When does Metropolized Hamiltonian Monte Carlo provably outperform Metropolis-adjusted Langevin algorithm?
Yuansi Chen, Khashayar Gatmiry, Minhui Jiang
TL;DR
This work analyzes Metropolized Hamiltonian Monte Carlo (HMC) with leapfrog integration for sampling from smooth densities on $\mathbb{R}^d$ under Cheeger-type isoperimetric conditions and Lipschitz Hessian in Frobenius norm, establishing gradient complexity bounds of $\tilde{O}(d^{1/4}\,\text{polylog}(1/\varepsilon))$ from a warm start. A key novelty is proving that the joint distribution of the discretized location-velocity pair remains approximately invariant across leapfrog steps, which, via induction, yields sharp control over acceptance rates and transition overlaps.
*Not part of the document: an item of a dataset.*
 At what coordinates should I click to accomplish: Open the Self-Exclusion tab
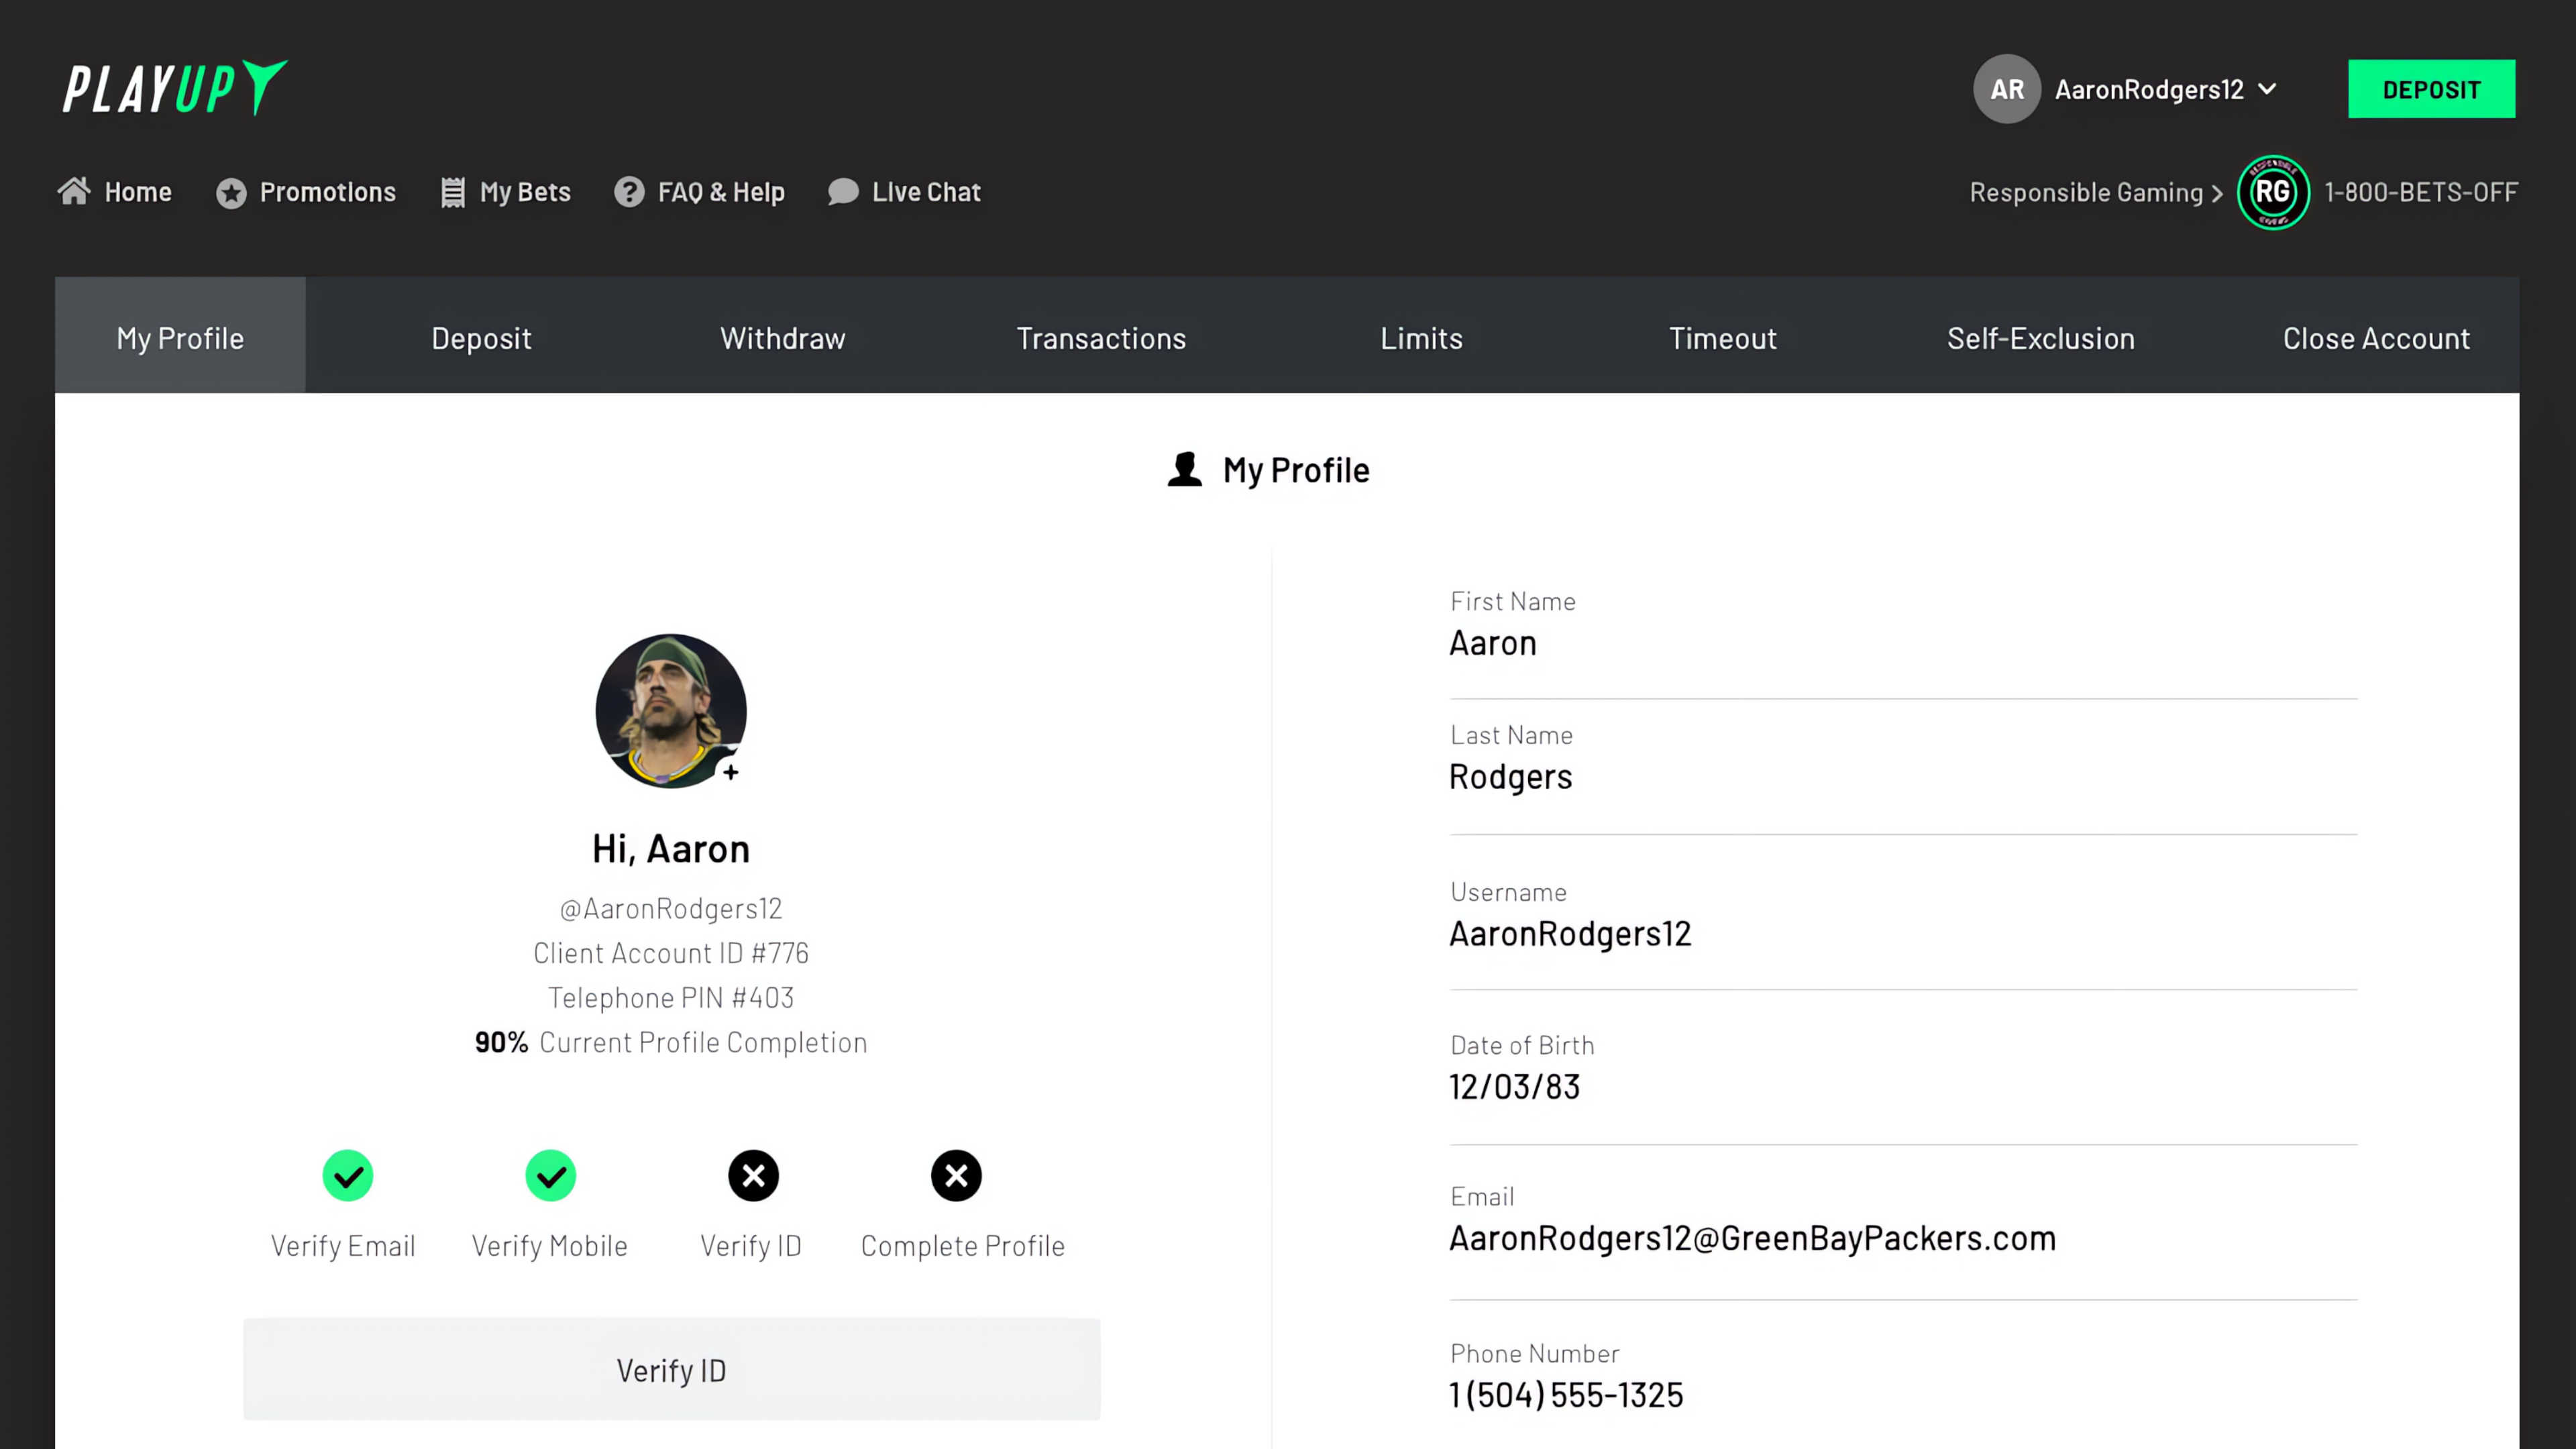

The main theorem provides a mixing-time bound $\tau_{mix}^\text{HMC}(\varepsilon) = O\left( \frac{1}{K^2\eta^2\psi_\mu^2} \log\left(\frac{M}{\varepsilon}\right) \right)$ and a gradient complexity $O\left( \frac{1}{K\eta^2\psi_\mu^2} \log\left(\frac{M}{\varepsilon}\right) \right)$ under $L$-smoothness, $\gamma L^{3/2}$-strong Hessian Lipschitz, and isoperimetric coefficient $\psi_\mu$. With optimal choices $K \asymp d^{1/4}$ and $\eta \asymp L^{-1}d^{-1/4}$ (for constant $\gamma$), HMC achieves the $d^{1/4}$-dimension scaling in mixing time (and near-identical scaling in gradient complexity), improving upon MALA's $d^{3/7}$ in the same regime. The paper also provides practical examples—ridge-separable functions and two-layer neural networks—that satisfy the assumptions and illustrate the regimes where $K>1$ yields tangible benefits.
Abstract
We analyze the mixing time of Metropolized Hamiltonian Monte Carlo (HMC) with the leapfrog integrator to sample from a distribution on $\mathbb{R}^d$ whose log-density is smooth, has Lipschitz Hessian in Frobenius norm and satisfies isoperimetry. We bound the gradient complexity to reach $ε$ error in total variation distance from a warm start by $\tilde O(d^{1/4}\text{polylog}(1/ε))$ and demonstrate the benefit of choosing the number of leapfrog steps to be larger than 1. To surpass the previous analysis on Metropolis-adjusted Langevin algorithm (MALA) that has $\tilde{O}(d^{1/2}\text{polylog}(1/ε))$ dimension dependency [WSC22], we reveal a key feature in our proof that the joint distribution of the location and velocity variables of the discretization of the continuous HMC dynamics stays approximately invariant. This key feature, when shown via induction over the number of leapfrog steps, enables us to obtain estimates on moments of various quantities that appear in the acceptance rate control of Metropolized HMC. Notably, our analysis does not require log-concavity or independence of the marginals, and only relies on an isoperimetric inequality. To illustrate the relevance of the Lipschitz Hessian in Frobenius norm assumption, several examples that fall into our framework are discussed.